■ PROBLEM DETAILS ■
From the line with "Гороскоп на 26" to the line with "До 15 тисяч", retype every line exactly, including those two, and leave out the rest of the data below.

Dataset entries
┄┄┄┄┄┄┄┄┄┄

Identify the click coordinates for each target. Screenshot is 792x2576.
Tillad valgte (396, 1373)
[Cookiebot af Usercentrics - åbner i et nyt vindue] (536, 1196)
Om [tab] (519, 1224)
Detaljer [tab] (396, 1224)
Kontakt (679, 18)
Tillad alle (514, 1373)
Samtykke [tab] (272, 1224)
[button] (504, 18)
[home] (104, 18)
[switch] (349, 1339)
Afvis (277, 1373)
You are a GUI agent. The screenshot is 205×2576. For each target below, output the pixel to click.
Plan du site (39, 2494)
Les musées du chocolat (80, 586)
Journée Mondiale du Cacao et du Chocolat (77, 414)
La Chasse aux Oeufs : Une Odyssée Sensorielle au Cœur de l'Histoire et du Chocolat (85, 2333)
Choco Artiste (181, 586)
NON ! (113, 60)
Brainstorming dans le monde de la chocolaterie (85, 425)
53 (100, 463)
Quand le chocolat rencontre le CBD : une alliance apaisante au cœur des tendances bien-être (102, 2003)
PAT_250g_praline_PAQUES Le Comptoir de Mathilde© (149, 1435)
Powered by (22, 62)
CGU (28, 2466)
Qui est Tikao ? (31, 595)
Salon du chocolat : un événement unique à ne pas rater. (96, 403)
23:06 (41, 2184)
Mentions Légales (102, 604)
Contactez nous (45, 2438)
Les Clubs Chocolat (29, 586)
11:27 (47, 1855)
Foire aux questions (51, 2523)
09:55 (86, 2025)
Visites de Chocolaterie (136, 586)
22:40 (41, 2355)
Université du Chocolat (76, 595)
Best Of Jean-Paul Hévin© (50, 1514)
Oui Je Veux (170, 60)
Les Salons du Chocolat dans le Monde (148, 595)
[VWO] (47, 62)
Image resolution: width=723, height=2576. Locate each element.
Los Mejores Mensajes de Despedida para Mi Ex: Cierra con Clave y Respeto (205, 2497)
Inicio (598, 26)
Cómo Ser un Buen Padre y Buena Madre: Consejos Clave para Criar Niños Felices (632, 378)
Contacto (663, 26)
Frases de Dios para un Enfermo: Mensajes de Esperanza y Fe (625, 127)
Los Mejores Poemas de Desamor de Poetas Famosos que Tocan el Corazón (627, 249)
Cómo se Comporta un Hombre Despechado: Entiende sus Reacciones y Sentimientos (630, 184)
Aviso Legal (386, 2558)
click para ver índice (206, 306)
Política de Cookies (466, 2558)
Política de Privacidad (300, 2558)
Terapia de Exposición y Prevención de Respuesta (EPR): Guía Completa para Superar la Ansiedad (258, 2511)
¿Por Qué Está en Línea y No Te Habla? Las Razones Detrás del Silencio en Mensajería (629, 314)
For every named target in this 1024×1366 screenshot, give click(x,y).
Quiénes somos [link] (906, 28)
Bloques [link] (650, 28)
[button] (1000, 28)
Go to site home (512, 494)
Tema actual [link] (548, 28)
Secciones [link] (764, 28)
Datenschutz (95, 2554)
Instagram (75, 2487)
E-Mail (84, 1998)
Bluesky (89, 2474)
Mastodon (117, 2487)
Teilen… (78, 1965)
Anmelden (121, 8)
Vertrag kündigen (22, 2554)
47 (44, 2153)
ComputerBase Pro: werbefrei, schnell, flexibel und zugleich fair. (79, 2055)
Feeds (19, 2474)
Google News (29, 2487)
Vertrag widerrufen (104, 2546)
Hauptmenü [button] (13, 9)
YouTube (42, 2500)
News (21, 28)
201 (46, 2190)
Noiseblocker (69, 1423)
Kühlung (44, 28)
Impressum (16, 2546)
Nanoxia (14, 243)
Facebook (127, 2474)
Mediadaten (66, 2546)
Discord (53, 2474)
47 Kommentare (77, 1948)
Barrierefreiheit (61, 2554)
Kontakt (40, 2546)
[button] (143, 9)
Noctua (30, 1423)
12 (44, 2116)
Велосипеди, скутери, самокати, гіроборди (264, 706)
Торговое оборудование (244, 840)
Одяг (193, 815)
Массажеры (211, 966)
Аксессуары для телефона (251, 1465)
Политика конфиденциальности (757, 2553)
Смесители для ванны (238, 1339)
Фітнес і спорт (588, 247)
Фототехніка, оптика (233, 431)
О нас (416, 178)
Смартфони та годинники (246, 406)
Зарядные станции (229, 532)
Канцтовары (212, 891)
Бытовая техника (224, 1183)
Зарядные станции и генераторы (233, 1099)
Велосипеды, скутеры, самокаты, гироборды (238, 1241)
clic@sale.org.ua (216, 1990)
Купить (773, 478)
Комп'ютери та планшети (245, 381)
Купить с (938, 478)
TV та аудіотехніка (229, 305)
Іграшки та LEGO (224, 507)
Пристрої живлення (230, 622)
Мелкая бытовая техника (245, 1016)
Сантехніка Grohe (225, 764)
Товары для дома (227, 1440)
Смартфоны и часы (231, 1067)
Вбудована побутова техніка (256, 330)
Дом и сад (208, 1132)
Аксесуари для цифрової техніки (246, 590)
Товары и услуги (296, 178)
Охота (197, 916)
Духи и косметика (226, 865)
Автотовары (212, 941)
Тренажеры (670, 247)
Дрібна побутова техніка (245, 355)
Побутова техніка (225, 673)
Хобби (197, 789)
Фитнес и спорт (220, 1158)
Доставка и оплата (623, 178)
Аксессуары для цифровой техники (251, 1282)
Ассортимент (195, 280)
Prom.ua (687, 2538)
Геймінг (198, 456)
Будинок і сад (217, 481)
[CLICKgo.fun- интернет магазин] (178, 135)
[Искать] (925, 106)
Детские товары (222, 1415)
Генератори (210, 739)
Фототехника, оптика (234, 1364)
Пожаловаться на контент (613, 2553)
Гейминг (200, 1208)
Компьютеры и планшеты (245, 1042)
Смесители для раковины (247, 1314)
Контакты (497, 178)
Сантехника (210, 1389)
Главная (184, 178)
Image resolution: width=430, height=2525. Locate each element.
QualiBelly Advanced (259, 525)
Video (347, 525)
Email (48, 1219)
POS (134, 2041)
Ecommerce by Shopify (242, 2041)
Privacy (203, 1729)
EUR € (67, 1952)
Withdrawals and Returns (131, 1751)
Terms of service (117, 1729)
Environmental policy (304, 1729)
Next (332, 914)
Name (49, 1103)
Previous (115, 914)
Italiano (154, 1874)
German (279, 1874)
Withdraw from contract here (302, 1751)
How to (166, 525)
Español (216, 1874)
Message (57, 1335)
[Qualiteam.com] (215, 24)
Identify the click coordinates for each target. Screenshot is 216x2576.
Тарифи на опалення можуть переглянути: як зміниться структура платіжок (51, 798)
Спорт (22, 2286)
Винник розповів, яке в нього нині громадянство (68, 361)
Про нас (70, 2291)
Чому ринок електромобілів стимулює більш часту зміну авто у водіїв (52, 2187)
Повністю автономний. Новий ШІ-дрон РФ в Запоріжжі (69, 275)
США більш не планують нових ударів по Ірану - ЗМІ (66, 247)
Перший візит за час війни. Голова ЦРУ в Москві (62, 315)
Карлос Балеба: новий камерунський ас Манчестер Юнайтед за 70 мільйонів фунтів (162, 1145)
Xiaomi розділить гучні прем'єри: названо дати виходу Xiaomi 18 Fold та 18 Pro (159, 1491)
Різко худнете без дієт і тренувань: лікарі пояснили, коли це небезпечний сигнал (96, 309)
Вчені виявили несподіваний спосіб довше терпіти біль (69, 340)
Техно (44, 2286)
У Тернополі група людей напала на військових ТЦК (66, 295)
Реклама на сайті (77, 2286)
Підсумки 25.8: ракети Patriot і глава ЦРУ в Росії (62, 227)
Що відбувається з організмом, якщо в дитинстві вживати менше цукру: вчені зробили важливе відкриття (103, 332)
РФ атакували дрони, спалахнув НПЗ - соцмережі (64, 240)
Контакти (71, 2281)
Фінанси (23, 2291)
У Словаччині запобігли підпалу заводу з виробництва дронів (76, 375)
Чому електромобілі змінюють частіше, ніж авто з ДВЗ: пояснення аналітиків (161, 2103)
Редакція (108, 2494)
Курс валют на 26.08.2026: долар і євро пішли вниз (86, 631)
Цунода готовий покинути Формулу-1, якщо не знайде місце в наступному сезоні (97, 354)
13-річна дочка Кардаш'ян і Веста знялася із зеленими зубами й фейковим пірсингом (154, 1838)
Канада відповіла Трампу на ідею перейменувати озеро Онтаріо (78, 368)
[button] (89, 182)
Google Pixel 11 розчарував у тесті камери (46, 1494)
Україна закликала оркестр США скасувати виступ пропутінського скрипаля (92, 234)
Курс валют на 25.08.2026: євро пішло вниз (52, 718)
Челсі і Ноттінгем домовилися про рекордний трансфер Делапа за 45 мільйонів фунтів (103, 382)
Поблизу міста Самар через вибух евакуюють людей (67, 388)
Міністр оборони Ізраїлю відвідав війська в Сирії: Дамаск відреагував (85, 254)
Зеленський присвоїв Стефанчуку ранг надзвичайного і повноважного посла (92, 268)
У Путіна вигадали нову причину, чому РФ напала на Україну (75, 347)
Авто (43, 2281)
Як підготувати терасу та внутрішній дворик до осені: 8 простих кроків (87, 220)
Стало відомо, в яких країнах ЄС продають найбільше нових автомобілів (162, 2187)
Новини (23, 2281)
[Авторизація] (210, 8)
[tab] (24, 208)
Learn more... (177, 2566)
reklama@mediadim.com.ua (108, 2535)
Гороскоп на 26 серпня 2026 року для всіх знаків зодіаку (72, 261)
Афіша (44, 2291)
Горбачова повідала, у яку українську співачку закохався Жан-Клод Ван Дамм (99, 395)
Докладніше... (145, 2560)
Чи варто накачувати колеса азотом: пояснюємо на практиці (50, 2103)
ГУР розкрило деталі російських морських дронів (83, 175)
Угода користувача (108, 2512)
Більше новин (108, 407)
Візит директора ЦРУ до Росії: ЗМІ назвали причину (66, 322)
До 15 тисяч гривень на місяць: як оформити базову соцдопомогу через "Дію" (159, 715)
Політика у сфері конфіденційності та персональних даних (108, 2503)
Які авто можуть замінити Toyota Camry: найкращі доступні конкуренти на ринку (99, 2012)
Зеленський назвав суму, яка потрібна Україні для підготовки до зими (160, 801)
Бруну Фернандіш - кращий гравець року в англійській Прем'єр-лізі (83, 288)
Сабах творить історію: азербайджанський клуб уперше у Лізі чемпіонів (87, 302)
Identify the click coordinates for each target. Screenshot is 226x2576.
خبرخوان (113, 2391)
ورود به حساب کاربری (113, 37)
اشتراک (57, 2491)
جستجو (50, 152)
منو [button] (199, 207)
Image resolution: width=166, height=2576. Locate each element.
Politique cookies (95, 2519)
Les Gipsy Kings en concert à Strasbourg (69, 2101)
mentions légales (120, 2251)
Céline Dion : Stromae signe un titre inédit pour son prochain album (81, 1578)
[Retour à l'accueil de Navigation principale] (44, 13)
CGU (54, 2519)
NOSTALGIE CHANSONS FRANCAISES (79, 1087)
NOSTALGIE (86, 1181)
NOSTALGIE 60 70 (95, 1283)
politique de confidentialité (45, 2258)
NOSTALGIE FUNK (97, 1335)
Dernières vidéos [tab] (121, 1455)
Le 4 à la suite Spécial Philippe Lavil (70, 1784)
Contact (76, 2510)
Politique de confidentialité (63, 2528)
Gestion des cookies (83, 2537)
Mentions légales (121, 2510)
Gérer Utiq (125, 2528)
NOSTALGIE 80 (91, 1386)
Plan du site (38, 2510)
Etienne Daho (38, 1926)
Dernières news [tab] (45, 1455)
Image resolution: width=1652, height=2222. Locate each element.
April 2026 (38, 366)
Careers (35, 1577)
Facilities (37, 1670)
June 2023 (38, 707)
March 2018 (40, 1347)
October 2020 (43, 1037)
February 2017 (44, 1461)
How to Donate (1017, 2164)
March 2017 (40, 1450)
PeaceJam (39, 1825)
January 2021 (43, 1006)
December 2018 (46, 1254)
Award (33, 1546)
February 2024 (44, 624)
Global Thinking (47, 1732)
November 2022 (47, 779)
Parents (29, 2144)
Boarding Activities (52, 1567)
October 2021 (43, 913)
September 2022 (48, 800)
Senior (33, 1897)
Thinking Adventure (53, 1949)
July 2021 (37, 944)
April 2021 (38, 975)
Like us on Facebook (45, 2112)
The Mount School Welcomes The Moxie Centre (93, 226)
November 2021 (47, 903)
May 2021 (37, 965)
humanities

┄┄┄┄┄┄┄┄┄┄

■ RESULT FOR THIS EXERCISE ■
Гороскоп на 26 серпня 2026 року для всіх знаків зодіаку (72, 261)
Афіша (44, 2291)
Горбачова повідала, у яку українську співачку закохався Жан-Клод Ван Дамм (99, 395)
Докладніше... (145, 2560)
Чи варто накачувати колеса азотом: пояснюємо на практиці (50, 2103)
ГУР розкрило деталі російських морських дронів (83, 175)
Угода користувача (108, 2512)
Більше новин (108, 407)
Візит директора ЦРУ до Росії: ЗМІ назвали причину (66, 322)
До 15 тисяч гривень на місяць: як оформити базову соцдопомогу через "Дію" (159, 715)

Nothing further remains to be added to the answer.